Soliciting material pursuant to Rule 14a-12 under the Exchange Act (17 CFR 240.14a-12)

Pre-commencement communications pursuant to Rule 14d-2(b) under the Exchange Act (17 CFR 240.14d-2(b))

Pre-commencement communications pursuant to Rule 13e-4(c) under the Exchange Act (17 CFR 240.13e-4(c))

Securities registered pursuant to Section 12(b) of the Act: 

Title of each class

Trading Symbol

Name of Exchange on Which Registered

Common Stock, $0.01 par value per share

PINE

New York Stock Exchange

Indicate by check mark whether the registrant is an emerging growth company as defined in Rule 405 of the Securities Act of 1933 (§230.405 of this chapter) or Rule 12b-2 of the Securities Exchange Act of 1934 (§240.12b-2 of this chapter).

Emerging growth company  

If an emerging growth company, indicate by check mark if the registrant has elected not to use the extended transition period for complying with any new or revised financial accounting standards provided pursuant to Section 13(a) of the Exchange Act.  

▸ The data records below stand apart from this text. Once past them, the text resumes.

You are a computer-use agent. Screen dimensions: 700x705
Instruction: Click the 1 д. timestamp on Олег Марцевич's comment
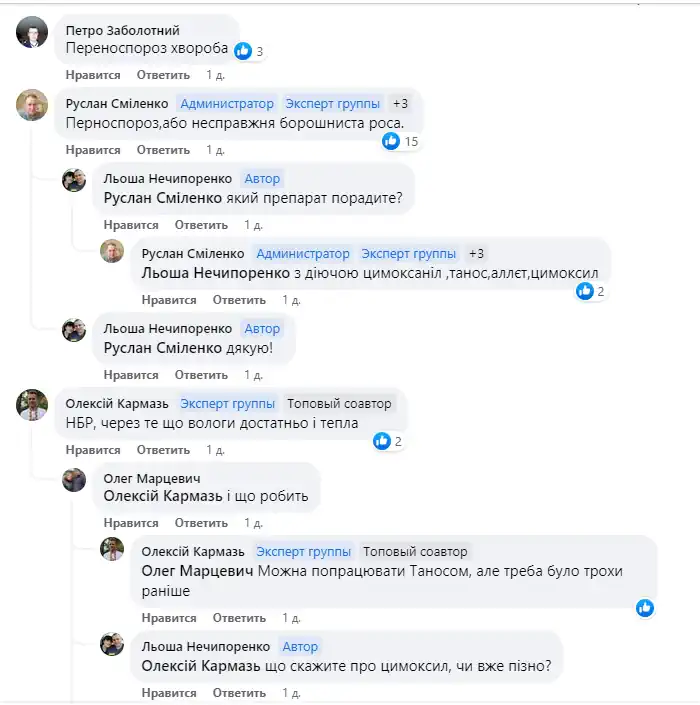[x=253, y=523]
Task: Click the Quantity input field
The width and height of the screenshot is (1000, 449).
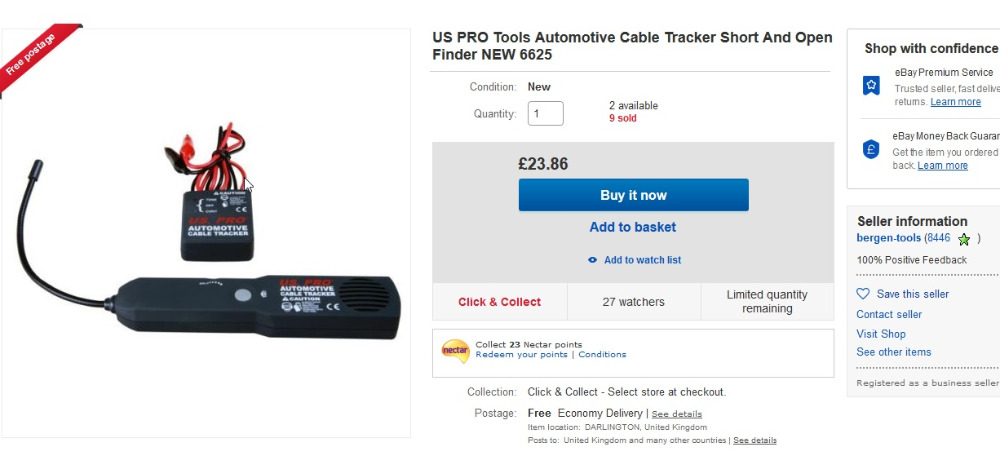Action: point(545,114)
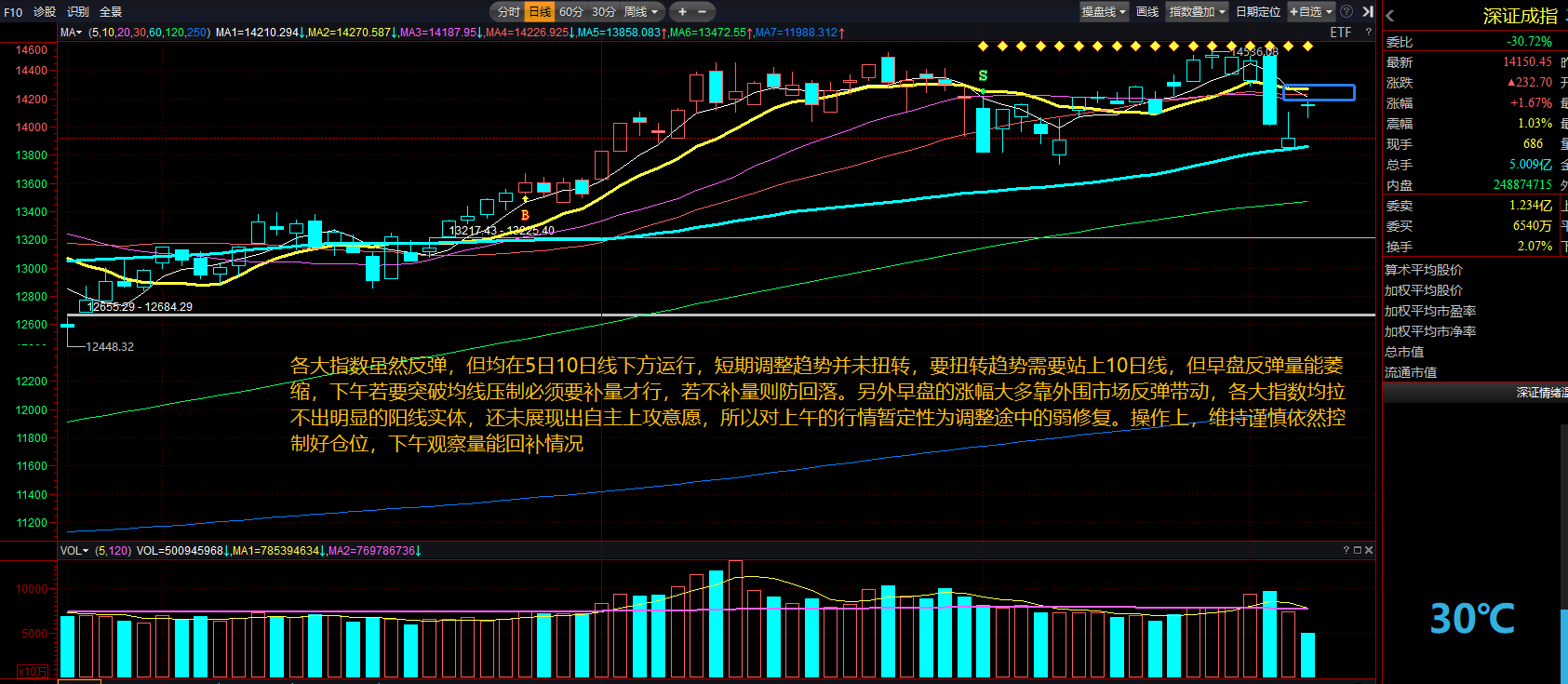Maximize the VOL indicator sub-panel
Viewport: 1568px width, 684px height.
tap(1357, 551)
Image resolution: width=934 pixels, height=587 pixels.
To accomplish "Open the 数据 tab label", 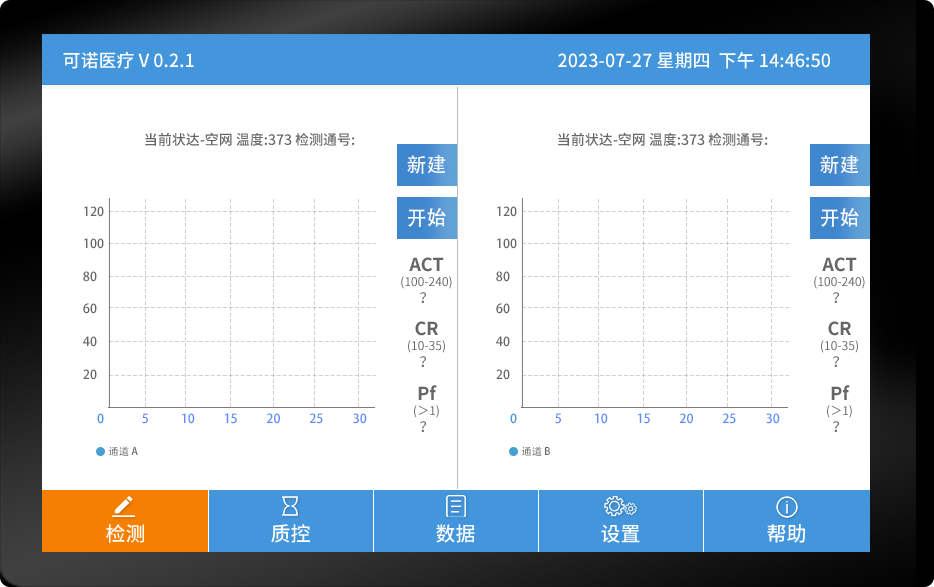I will tap(456, 534).
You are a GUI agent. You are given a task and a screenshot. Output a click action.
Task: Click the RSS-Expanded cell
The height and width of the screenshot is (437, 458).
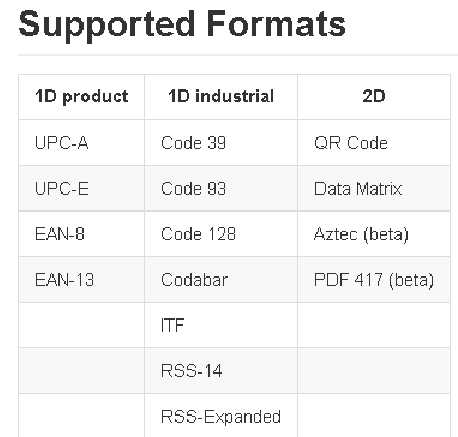tap(221, 417)
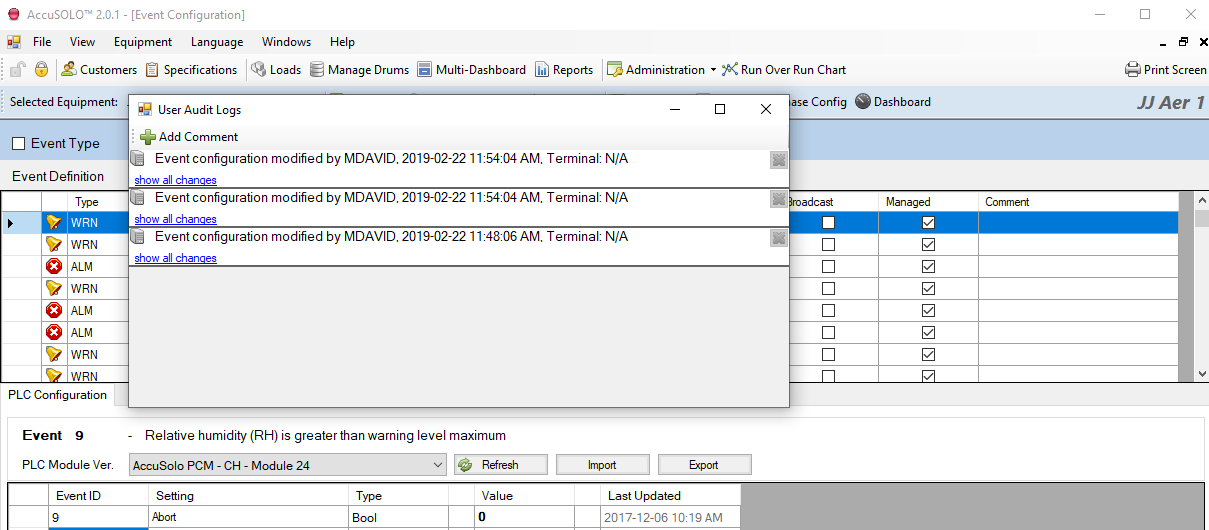Expand the Administration dropdown arrow
The height and width of the screenshot is (530, 1209).
pyautogui.click(x=713, y=70)
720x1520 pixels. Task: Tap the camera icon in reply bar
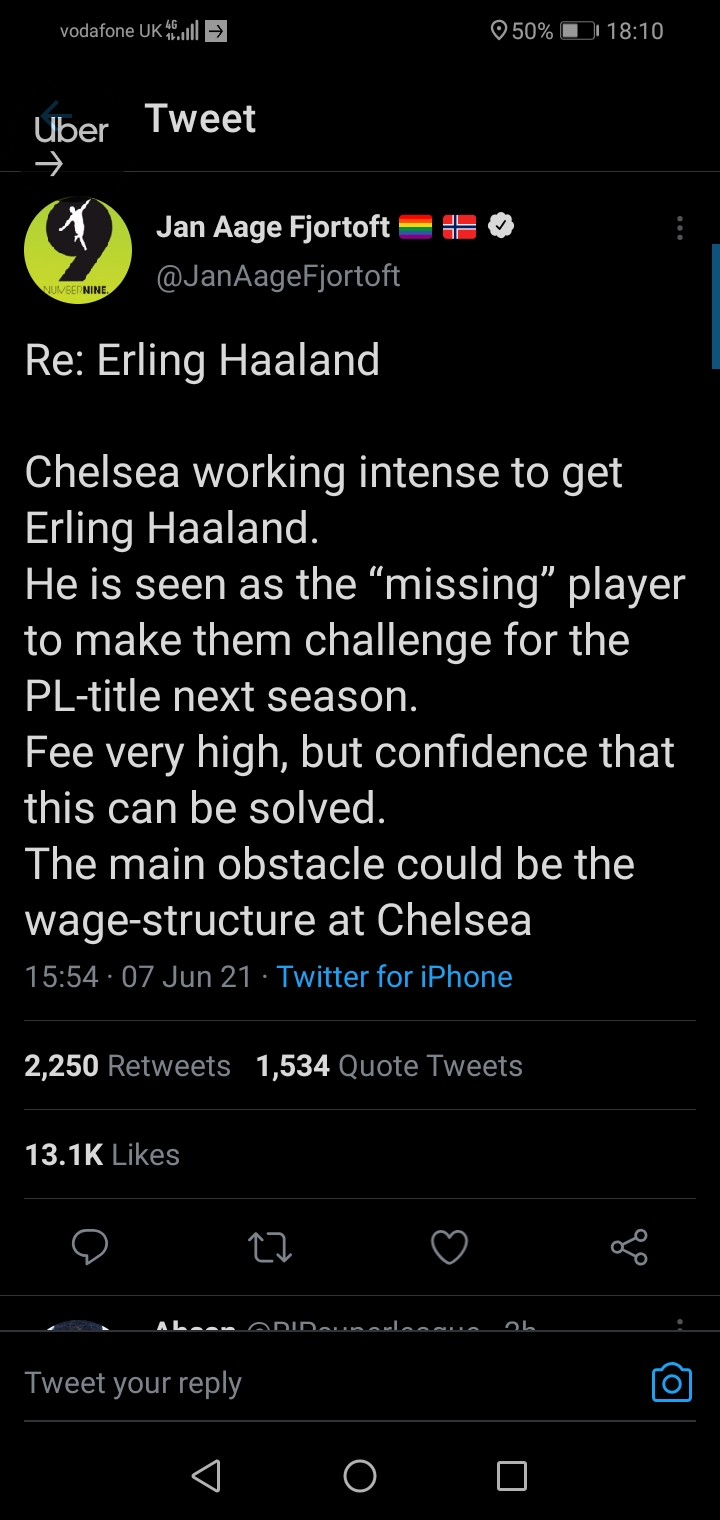pos(671,1382)
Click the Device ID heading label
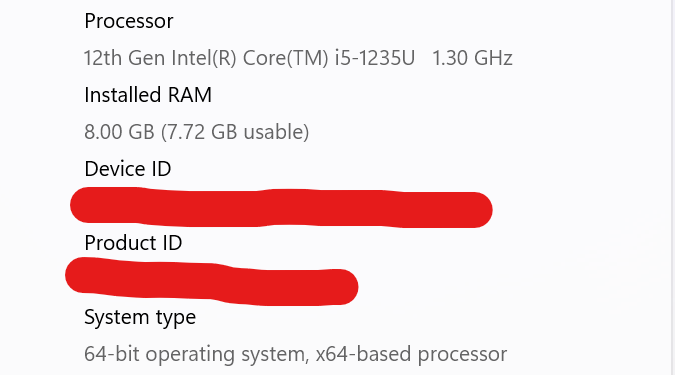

Item 1.01 Entry into a Material Definitive Agreement.

On June 3, 2021, Alpine Income Property Trust, Inc. (the “Company”), Alpine Income Property Manager, LLC and Alpine Income Property OP, LP entered into an underwriting agreement (the “Underwriting Agreement”) with Raymond James & Associates, Inc., as representative of the underwriters named therein (the “Underwriters”) for the issuance and sale by the Company of 2,800,000 shares of its common stock, $0.01 par value per share (the “Common Stock”). The Underwriters agreed to purchase the Common Stock from the Company at a price of $16.91 per share, resulting in approximately $47.2 million of total net proceeds to the Company after deducting estimated offering expenses payable by the Company. In addition, the Company granted the Underwriters a 30-day option to purchase up to an additional 420,000 shares of Common Stock. The offering closed on June 7, 2021 and was conducted pursuant to the Company’s effective registration statement on Form S-3 (File No. 333-251057), including the base prospectus, dated December 11, 2020, as supplemented by the prospectus supplement, dated June 3, 2021.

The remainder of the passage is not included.